(EXERCISE DATA Opens)

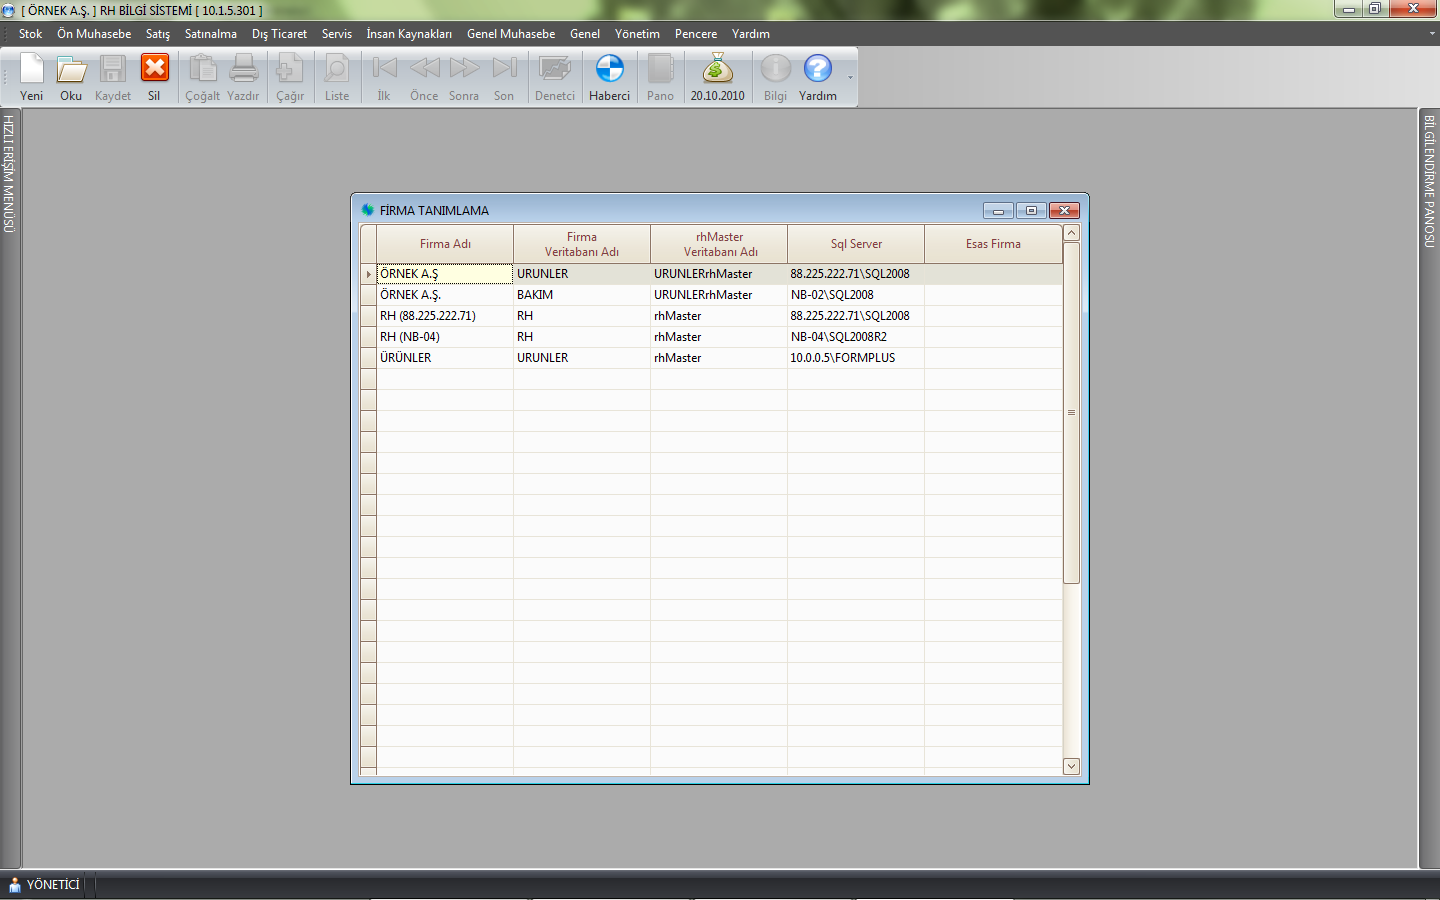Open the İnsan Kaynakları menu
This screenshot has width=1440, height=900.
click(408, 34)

(EXERCISE DATA Closes)
(EXERCISE DATA Opens)

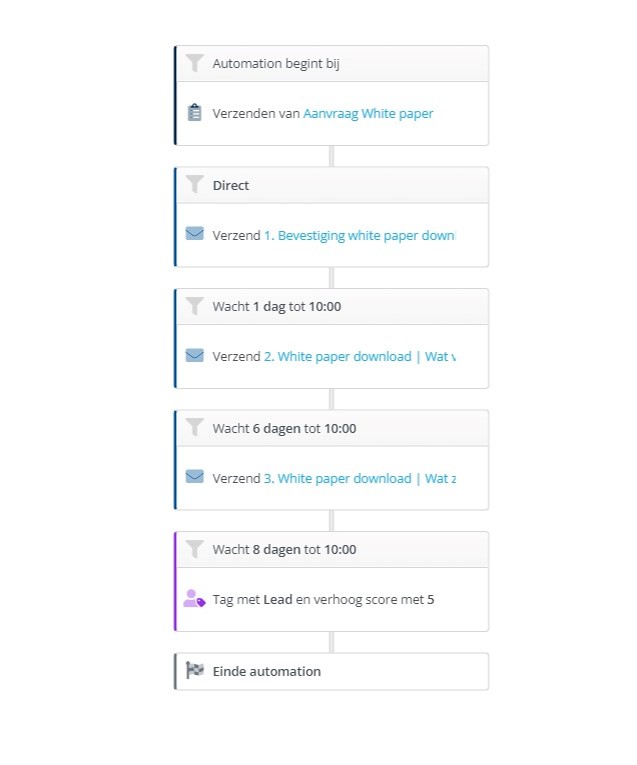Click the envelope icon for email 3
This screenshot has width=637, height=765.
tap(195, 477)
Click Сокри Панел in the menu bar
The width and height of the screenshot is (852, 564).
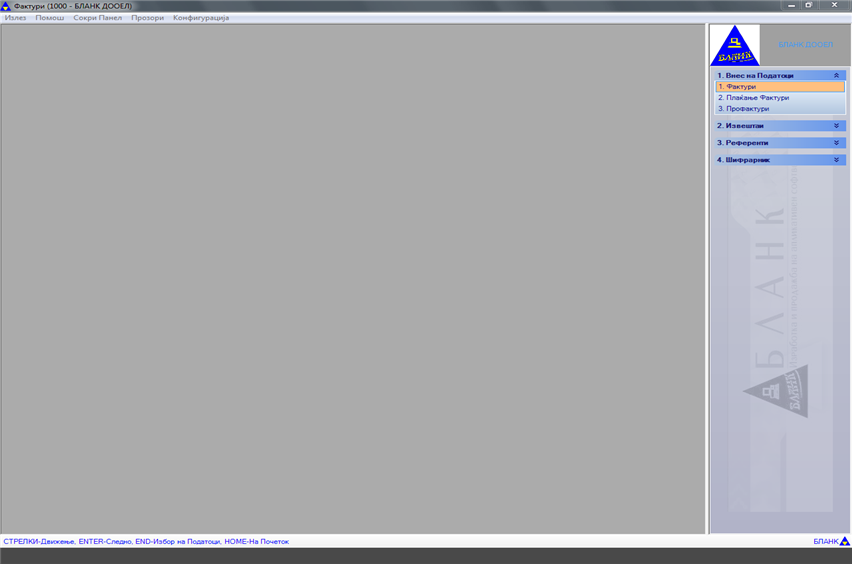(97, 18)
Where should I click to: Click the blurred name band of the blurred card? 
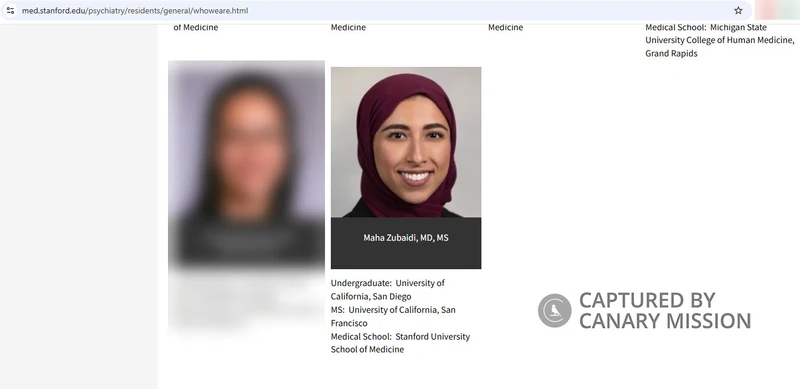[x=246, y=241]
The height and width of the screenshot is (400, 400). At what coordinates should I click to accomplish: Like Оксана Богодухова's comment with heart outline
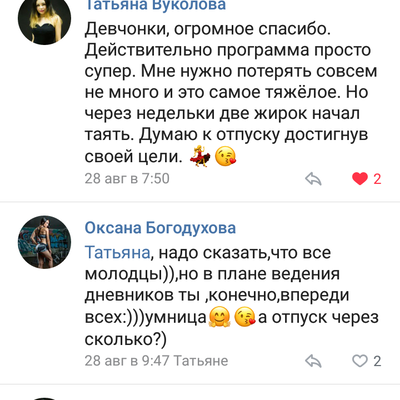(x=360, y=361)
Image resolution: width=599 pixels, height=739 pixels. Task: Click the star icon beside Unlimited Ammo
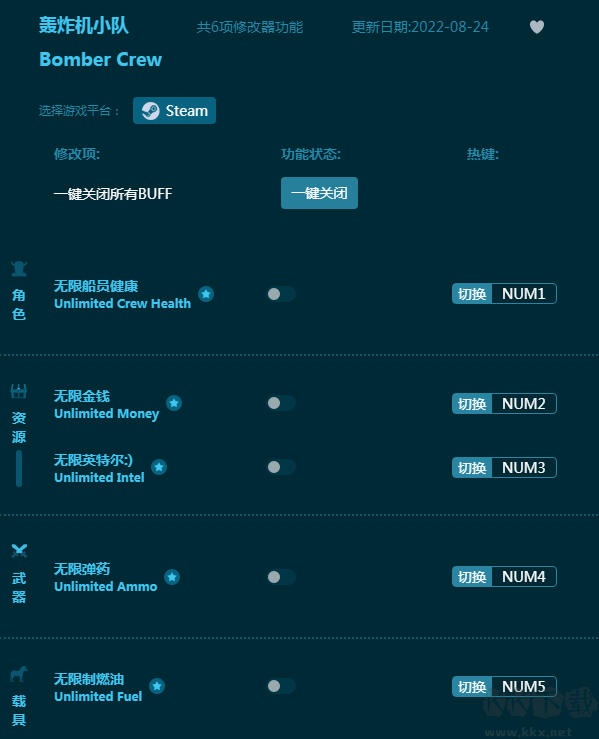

(EXERCISE DATA Closes)
(EXERCISE DATA Opens)

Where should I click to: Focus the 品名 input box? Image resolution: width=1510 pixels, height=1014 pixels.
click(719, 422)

(EXERCISE DATA Closes)

◆ TASK TO COMPLETE
Taking the entries above, copy word for word the lines from the one with "Where should I click to: Click" up to and including the one with "Image resolution: width=599", without any picture.

◆ TASK RESPONSE
Where should I click to: Click the blurred name band of the blurred card? 
[x=246, y=241]
The height and width of the screenshot is (400, 400). At what coordinates should I click to accomplish: Like Оксана Богодухова's comment with heart outline
(x=360, y=361)
Image resolution: width=599 pixels, height=739 pixels. Task: Click the star icon beside Unlimited Ammo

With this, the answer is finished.